Caldwell County teachers continue to seek the highest level of teaching credentials as more teachers in the school district complete the distinguished national board certification of the National Board of Professional Teaching Standards (NBPTS).

“We are extremely proud of these teachers and their commitment to work toward this goal, which is a very demanding process that may take several years to complete,” said Superintendent Dr. Donald Phipps.

The newly certified teachers join an esteemed group of 280 educators and counselors that completed the national certification requirements while serving in the Caldwell County Schools.

Congratulations to the following who recently received notification in 2019:

Jeannie Robinson from Caldwell Applied Sciences Academy

Freda Parker from Caldwell Applied Sciences Academy

Emilee Aldaco from Hudson Elementary School

Stefanie Keller from Happy Valley School

“The NBPTS process is truly a journey that makes you completely rethink what you teach and how you teach it,” said Hudson Elementary art teacher and 2019 national certified teacher Emilee Parker. “Overall, it helped me become a more humble and reflective teacher. I don't think I would have been able to wrap my mind around the process without the help of our county's NBPTS support group. And I'm very grateful to my family and coworkers for supporting me along the way."

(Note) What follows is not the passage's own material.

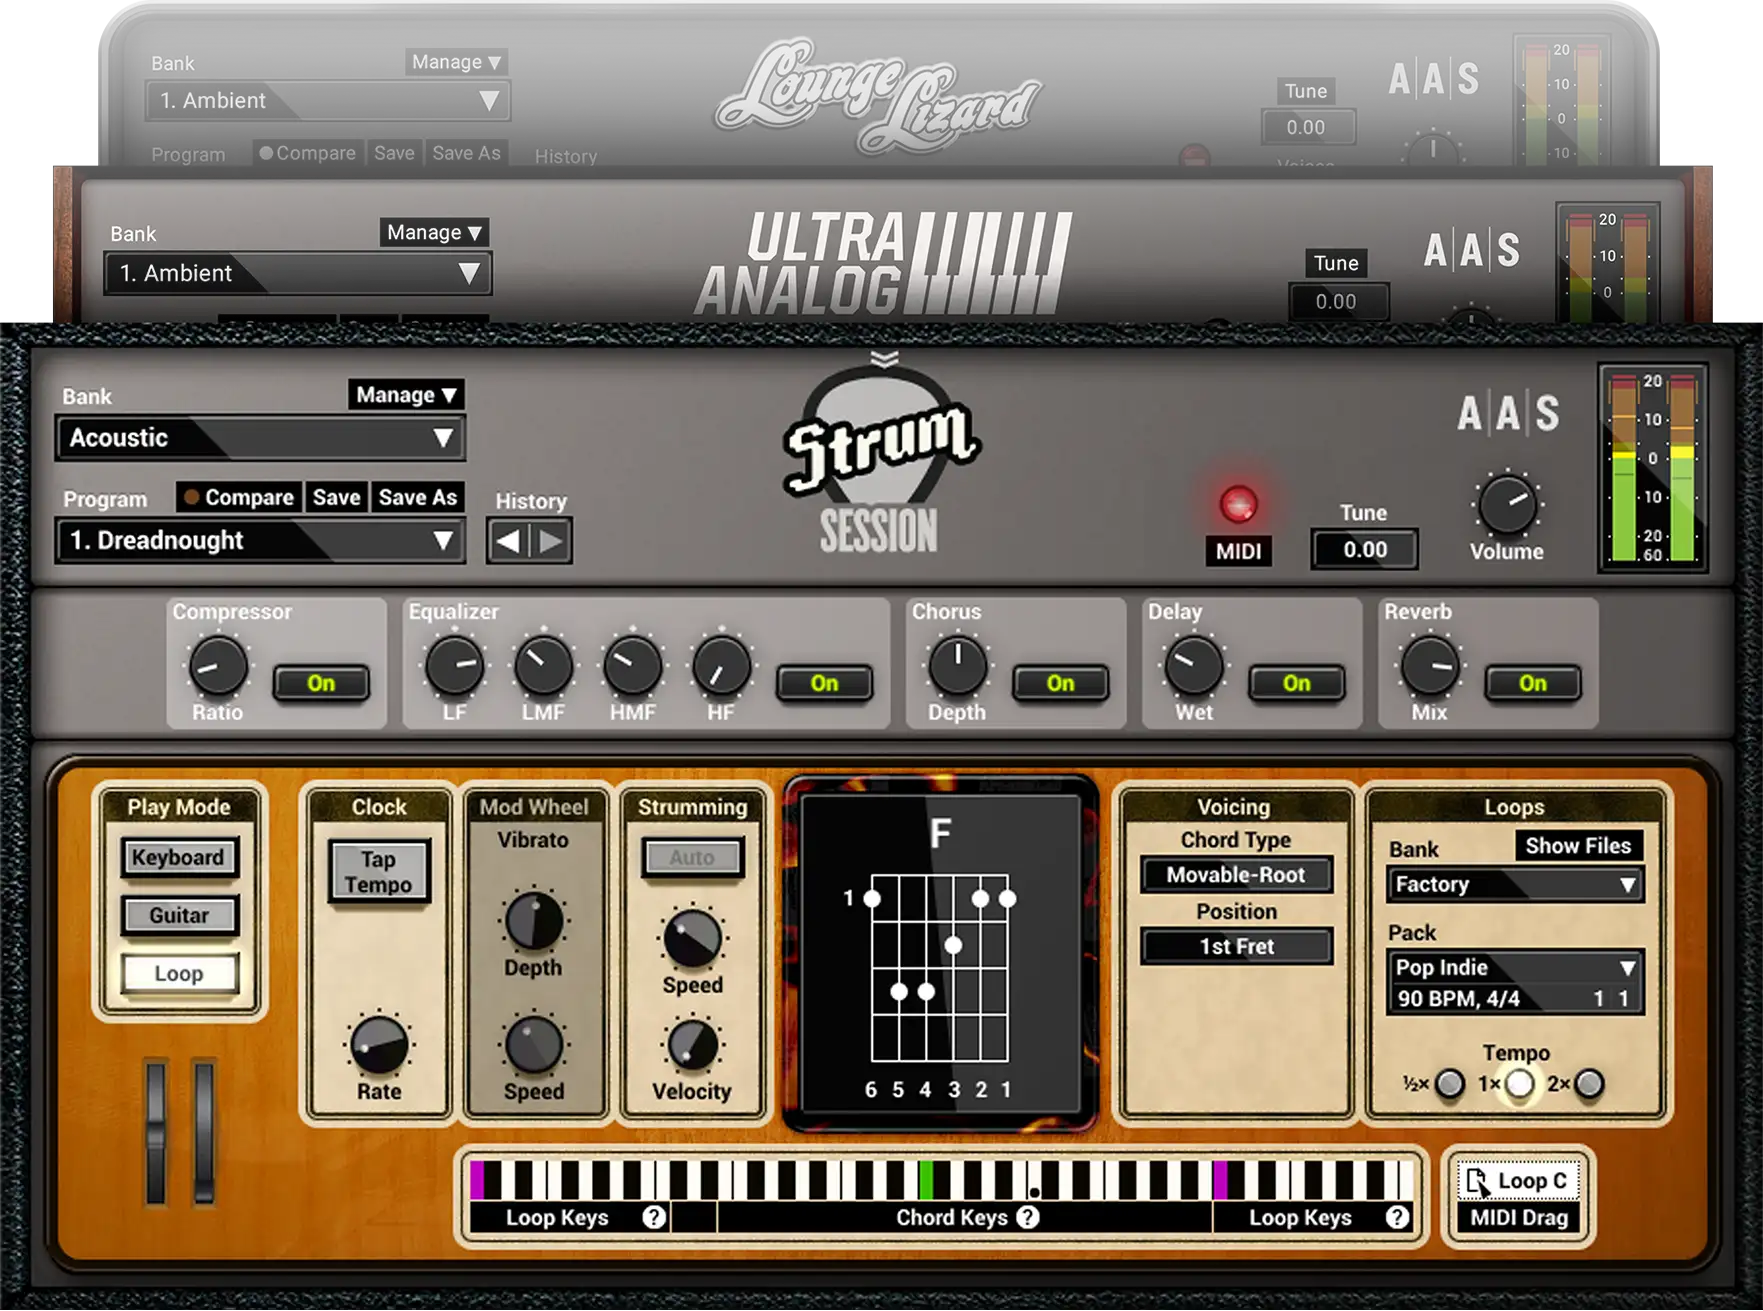Select the half-speed tempo button
This screenshot has width=1763, height=1311.
click(1450, 1083)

National Board Support Coordinator and Beginning Teacher Mentor Heather Puhl leads a support session held as often as two or three times a month for initial candidates. “These meetings provide information on each of the components (facilitated by recent candidates) as well as targeted information about the writing process and evaluating the portfolio,” said Puhl. “These sessions also promote collaboration among teachers and provide a distraction-free environment to independently plan and seek answers to questions that arise throughout the process.”

National certification includes a demonstration of knowledge and skills through a series of performance-based assessments, teaching portfolios, student work samples, videotapes and analyses of classroom teaching and student learning.

As an incentive for teachers, North Carolina continues to offer an attractive 12 percent salary supplement to teachers’ regular pay, good for the 5-year life of the certification, and teachers are awarded eight continuing education credits (CEUs). The state also offers a low-interest loan to pay the $1,900 assessment fee along with three paid release days from normal teaching duties for new candidates to develop their portfolios. The State Board of Education awards a North Carolina teaching license to out-of-state teachers who are employed in North Carolina and who possess the national certification. Participation in the national certification process is voluntary and certification is currently available to educators in 25 different fields.

North Carolina continues to lead the nation in numbers of teachers who have earned national certification with 22,653 teachers now certified or nearly one-fifth (18 percent) of all teachers nationally. The total number of nationally certified teachers among all states is nearly 126,000.

The Caldwell County Board of Education will recognize the 2019 national board certified teachers at the January 13 School Board meeting.